[Collected data]
++++++++++++++++++++
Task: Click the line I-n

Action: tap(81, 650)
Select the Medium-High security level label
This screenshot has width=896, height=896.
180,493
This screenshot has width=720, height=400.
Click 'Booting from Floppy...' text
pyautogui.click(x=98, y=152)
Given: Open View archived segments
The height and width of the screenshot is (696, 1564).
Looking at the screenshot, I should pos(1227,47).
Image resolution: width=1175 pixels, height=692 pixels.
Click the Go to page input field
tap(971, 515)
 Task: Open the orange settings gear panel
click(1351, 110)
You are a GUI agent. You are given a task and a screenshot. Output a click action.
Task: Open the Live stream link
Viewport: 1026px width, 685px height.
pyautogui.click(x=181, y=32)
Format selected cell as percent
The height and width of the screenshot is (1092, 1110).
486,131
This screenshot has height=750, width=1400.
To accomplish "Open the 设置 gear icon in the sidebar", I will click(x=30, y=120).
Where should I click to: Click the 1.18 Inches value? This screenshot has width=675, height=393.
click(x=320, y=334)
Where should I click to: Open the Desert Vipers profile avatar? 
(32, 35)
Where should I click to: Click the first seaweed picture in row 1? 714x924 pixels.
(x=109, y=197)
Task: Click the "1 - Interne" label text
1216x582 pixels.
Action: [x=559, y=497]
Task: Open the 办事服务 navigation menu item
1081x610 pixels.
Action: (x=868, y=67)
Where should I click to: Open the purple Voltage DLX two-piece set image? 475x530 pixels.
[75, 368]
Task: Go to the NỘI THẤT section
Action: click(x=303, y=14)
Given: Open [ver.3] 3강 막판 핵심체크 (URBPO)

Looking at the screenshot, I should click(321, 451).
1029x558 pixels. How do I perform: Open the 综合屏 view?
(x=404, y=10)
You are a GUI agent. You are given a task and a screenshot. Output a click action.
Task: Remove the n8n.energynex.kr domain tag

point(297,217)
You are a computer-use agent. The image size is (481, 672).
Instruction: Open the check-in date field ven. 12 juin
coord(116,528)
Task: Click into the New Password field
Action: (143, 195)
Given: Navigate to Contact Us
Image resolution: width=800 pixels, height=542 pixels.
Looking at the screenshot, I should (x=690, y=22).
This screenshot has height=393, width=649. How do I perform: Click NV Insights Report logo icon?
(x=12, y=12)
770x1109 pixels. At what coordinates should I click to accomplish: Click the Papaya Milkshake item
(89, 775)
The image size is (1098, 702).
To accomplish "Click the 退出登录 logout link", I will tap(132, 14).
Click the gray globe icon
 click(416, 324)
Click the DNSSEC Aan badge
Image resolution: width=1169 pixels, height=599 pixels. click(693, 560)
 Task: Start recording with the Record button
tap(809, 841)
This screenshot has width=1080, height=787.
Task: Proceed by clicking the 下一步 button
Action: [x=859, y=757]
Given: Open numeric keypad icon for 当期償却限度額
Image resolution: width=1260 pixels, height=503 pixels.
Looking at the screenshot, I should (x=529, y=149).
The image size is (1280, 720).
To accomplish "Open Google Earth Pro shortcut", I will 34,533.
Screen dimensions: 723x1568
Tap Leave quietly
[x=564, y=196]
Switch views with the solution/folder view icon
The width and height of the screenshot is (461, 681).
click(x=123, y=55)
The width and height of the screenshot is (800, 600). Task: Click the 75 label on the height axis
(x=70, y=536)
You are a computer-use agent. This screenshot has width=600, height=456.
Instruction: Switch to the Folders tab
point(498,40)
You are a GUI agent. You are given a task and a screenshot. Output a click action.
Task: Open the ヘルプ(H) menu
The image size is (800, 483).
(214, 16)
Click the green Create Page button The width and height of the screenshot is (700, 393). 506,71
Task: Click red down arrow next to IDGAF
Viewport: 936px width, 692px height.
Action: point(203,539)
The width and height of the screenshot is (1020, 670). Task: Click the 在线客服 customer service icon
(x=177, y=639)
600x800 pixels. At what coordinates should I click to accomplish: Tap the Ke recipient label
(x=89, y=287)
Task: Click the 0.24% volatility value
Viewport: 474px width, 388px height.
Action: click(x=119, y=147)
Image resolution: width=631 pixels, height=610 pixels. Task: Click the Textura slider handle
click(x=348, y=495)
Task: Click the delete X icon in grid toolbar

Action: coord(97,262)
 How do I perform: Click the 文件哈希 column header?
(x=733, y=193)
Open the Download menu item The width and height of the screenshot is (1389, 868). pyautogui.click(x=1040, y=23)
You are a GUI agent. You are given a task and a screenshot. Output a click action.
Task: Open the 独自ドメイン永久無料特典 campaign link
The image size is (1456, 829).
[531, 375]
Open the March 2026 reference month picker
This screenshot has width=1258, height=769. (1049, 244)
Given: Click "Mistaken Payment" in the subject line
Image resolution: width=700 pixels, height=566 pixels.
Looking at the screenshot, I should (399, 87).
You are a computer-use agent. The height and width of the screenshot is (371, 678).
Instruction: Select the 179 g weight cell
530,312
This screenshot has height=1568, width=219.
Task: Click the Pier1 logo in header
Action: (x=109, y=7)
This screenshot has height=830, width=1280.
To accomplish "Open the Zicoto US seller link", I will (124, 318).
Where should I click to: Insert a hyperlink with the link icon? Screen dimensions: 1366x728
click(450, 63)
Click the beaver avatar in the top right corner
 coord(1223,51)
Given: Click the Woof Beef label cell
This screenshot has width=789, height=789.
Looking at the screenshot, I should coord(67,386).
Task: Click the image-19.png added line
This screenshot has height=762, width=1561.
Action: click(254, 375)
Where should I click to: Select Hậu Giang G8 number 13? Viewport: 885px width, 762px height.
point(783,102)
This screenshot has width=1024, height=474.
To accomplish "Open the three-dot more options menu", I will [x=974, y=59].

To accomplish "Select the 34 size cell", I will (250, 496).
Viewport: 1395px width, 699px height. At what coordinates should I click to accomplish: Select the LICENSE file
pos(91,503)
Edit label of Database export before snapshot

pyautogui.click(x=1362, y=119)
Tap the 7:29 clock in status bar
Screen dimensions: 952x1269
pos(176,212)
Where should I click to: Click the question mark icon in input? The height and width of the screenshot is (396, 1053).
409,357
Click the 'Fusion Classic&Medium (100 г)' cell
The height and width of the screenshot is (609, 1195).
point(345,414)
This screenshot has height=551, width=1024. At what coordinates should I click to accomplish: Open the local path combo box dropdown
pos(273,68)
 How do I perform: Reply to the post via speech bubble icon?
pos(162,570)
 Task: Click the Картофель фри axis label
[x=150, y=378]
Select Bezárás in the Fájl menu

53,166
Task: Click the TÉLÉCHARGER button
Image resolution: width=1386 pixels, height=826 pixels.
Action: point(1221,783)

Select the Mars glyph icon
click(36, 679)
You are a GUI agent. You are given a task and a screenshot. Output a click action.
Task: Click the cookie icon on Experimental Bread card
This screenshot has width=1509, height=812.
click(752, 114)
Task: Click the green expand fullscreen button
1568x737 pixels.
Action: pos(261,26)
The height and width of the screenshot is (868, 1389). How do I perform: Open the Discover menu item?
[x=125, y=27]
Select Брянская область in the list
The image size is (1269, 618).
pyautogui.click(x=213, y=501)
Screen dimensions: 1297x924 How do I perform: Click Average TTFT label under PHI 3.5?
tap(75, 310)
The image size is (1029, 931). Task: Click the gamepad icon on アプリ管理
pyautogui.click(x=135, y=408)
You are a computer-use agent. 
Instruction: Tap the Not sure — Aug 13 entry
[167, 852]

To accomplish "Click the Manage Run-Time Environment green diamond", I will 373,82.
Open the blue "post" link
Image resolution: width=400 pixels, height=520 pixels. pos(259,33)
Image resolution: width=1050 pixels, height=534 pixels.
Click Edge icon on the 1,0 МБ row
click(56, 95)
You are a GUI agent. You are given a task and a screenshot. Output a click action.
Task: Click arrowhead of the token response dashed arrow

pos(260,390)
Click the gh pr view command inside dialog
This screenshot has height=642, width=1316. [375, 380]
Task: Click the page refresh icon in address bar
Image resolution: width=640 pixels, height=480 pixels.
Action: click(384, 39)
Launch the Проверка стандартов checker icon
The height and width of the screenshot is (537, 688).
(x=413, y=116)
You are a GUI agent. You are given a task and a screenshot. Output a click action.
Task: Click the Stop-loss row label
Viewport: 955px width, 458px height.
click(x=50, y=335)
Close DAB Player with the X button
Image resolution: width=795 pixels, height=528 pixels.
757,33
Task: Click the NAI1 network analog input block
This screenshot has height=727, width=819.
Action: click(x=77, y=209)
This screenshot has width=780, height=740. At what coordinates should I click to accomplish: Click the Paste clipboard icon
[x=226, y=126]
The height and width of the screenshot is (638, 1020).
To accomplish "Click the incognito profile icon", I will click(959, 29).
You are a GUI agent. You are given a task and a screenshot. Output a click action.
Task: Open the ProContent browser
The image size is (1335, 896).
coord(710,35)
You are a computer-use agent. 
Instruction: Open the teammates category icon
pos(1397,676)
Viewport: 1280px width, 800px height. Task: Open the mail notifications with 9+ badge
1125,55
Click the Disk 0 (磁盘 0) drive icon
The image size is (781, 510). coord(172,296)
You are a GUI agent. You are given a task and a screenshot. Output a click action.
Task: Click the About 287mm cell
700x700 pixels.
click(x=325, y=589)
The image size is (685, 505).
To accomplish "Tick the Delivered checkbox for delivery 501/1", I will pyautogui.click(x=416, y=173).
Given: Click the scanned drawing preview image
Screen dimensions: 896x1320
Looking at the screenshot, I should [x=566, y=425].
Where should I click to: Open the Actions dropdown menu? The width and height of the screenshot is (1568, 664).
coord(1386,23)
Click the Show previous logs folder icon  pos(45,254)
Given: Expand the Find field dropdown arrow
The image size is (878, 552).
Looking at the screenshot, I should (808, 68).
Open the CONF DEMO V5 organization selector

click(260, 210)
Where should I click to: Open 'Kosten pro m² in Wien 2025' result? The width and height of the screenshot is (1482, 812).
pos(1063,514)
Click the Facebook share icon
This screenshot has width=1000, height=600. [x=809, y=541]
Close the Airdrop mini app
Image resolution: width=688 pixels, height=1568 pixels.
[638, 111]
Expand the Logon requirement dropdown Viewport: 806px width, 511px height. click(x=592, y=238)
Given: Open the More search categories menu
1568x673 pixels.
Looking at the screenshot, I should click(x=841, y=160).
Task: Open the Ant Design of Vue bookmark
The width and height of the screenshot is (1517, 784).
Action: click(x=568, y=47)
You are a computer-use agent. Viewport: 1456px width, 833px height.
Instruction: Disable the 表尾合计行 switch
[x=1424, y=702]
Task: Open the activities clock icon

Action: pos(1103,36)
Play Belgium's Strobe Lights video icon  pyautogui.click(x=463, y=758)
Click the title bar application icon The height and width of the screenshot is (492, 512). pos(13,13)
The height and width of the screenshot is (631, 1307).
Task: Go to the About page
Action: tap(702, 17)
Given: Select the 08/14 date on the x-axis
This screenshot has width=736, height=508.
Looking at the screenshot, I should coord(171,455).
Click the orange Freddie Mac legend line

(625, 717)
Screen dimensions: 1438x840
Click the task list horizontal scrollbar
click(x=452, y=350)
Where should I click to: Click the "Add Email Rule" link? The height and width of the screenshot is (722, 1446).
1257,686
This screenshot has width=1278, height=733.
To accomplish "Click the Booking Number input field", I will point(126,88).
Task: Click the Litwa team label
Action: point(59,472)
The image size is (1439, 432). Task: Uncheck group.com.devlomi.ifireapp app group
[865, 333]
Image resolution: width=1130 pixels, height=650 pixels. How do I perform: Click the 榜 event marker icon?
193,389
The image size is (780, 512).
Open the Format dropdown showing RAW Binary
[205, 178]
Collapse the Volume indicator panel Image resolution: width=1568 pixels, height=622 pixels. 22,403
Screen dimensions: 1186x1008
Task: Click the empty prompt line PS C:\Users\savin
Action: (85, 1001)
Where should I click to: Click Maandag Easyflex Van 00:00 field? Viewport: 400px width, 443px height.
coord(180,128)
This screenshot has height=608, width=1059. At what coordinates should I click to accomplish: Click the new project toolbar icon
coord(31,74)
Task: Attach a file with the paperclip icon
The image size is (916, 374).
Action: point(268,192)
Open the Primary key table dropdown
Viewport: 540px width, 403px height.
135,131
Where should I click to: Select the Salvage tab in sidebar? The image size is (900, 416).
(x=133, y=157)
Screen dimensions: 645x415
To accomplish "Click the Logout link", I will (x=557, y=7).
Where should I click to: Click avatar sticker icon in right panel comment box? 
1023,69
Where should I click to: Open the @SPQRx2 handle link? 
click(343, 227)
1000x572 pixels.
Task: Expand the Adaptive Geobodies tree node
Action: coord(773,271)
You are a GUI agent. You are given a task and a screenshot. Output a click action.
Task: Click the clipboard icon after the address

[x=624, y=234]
++++++++++++++++++++
**Work item**
Look through the data above and report every line in which "green" appears.

**Written response**
Click the green Create Page button The width and height of the screenshot is (700, 393). 506,71
Task: Click the green expand fullscreen button
To accomplish "Click the Manage Run-Time Environment green diamond", I will 373,82.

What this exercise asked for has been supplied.